The Two Threats from Non-Compliance
There are two primary concerns in ensuring supply chain compliance, and they are equally important. The first is a matter of quality control and timely delivery of the products. You can’t sell what you don’t have, and low quality control doesn’t exactly make your customers happy either.
The second issue is the increasingly stringent legal regulations, such as the Foreign Corrupt Practices Act (FCPA), the UK Bribery Act, and the Dodd Frank Wall Street Reform and Consumer Protection Act in the US. Violations of these regulations can close your business and even result in jail time.

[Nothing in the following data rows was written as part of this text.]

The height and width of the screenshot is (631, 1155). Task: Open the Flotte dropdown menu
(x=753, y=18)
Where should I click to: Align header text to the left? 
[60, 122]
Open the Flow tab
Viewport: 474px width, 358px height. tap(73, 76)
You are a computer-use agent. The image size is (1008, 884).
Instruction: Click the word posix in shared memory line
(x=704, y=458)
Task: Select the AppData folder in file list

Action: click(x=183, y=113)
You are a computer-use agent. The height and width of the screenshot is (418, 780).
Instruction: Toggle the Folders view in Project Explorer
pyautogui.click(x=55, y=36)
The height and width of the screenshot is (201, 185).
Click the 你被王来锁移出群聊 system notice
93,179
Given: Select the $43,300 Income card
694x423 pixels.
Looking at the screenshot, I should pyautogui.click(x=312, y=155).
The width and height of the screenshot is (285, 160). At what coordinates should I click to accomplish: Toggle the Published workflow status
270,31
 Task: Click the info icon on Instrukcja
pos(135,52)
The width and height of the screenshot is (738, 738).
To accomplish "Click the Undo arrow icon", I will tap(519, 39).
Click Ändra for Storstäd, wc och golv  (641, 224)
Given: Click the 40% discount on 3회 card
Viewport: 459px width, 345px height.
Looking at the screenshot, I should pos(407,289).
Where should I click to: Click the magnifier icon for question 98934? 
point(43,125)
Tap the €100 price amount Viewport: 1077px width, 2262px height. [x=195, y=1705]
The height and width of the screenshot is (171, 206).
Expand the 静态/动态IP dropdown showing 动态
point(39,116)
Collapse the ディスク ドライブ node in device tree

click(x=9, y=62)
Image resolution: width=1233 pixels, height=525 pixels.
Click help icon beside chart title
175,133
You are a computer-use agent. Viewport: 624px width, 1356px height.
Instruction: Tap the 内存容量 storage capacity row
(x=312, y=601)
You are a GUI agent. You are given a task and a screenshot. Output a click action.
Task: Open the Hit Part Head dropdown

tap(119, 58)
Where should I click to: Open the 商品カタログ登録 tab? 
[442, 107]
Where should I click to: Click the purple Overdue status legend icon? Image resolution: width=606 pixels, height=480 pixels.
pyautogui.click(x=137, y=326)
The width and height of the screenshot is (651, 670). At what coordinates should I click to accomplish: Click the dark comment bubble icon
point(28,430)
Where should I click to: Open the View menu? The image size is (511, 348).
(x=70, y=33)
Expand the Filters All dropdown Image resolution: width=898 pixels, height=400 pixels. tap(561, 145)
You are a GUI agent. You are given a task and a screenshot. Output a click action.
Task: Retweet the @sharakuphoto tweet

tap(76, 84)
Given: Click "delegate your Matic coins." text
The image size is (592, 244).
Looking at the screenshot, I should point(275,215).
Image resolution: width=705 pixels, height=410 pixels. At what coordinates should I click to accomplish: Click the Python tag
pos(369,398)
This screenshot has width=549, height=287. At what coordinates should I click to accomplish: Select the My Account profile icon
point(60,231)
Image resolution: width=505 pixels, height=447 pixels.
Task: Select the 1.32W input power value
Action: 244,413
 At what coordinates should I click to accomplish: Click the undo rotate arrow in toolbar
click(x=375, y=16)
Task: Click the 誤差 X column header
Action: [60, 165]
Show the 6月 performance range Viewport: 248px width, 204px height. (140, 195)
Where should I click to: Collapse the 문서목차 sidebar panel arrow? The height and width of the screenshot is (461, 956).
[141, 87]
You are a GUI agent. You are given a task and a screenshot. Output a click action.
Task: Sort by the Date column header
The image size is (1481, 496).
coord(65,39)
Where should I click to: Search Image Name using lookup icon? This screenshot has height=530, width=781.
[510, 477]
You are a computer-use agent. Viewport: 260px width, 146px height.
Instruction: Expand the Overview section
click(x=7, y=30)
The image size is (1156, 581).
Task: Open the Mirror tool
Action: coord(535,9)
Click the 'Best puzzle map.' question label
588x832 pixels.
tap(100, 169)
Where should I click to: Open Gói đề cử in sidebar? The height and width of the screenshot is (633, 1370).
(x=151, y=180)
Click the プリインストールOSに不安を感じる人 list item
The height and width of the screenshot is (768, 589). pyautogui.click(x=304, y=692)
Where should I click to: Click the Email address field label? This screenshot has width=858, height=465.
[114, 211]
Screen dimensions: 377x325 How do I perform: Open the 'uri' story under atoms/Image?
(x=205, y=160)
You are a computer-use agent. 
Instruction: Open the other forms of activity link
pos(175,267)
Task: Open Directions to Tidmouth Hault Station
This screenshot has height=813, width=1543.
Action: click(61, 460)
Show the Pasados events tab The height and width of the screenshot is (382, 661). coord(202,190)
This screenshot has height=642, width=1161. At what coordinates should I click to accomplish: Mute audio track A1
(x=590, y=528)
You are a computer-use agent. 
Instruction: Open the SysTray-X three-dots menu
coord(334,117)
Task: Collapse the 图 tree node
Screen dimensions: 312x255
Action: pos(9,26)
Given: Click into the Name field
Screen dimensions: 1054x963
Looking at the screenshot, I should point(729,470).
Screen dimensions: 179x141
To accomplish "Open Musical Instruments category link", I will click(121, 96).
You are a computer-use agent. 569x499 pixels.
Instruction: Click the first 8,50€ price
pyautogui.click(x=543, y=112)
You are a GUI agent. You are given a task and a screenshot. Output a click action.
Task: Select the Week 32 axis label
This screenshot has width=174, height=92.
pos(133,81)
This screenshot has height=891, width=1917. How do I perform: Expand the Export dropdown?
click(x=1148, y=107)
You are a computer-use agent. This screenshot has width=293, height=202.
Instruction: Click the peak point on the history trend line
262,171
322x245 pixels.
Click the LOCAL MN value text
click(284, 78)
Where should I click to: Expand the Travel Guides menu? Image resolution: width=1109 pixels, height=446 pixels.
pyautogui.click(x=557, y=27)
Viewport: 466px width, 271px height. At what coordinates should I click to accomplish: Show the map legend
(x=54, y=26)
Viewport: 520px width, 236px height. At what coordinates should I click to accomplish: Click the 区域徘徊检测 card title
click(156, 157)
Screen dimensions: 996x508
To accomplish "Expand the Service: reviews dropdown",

A recent example of this problem was seen in the exploding Chinese e-commerce market, where government officials found (admittedly using a very small sample) that 40% of the products available through major Chinese e-commerce sites were either fake or illegal. Despite the small sample size and the claims of innocence from the e-tailers, some have been affected by stock price drops and even possible class-action suits. Third-party vendors almost exclusively provided the offending products.
Vendor Risk Management: Costs vs Rewards
Most businesses see compliance as a costly burden – and that may be true in the case of many specific regulations – but proper risk assessment and management throughout the supply chain is ultimately a win for the business. The results are better delivery, better quality and less chance of fines or worse.
One US-based business with operations in China had to vet roughly 300 local distributors for compliance with the FCPA rules as part of their risk assessment. The assessment results required them to drop two thirds of those distributors. Despite the obvious time and money needed for this assessment, the end result was a 17% increase in their profit margins.
Risk management is a necessity in business, and leads to a greater state of compliance throughout the supply chain. Lower risk almost always means more compliance, and better business as a result.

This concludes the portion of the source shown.